▸ **DIRECTIVE**: Which lines below contain the string "pixels"? Show each of them in full.

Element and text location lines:
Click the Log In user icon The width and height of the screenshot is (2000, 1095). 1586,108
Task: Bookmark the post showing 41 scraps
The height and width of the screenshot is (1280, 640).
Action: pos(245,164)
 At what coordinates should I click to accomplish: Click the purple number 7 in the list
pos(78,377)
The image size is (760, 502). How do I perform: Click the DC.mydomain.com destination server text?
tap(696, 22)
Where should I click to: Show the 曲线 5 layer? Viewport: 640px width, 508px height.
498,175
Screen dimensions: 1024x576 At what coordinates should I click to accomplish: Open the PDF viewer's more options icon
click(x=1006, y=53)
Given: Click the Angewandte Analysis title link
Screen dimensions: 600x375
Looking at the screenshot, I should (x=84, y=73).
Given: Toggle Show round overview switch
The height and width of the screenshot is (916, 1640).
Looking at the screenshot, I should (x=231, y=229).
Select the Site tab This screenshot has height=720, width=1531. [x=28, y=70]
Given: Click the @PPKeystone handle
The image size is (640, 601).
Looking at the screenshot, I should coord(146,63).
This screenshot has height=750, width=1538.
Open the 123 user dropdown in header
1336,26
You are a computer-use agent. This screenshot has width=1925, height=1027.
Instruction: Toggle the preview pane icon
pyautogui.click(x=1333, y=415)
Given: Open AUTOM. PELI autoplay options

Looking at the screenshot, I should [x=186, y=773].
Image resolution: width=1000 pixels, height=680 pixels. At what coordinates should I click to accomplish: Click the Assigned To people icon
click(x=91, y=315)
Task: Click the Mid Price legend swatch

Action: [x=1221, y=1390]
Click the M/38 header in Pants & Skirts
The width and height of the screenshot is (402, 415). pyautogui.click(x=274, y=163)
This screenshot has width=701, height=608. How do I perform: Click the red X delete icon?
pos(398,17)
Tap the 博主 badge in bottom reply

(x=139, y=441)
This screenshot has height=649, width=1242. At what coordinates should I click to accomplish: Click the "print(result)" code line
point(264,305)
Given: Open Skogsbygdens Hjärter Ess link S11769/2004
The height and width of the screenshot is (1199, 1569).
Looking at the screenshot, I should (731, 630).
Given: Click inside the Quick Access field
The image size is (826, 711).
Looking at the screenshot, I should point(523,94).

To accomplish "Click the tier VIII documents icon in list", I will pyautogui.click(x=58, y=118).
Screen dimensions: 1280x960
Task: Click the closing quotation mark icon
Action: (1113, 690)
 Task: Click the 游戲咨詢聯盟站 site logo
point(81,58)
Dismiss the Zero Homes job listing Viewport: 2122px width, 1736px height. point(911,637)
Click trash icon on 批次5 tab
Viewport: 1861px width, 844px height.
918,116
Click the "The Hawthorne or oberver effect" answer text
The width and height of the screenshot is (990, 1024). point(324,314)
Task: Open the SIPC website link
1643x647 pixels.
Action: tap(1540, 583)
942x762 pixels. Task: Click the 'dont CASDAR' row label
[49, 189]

▸ **CORRECT OUTPUT**:
Image resolution: width=1000 pixels, height=680 pixels. At what coordinates should I click to accomplish: Click the Assigned To people icon
1643x647 pixels.
942x762 pixels. Task: Click the 'dont CASDAR' row label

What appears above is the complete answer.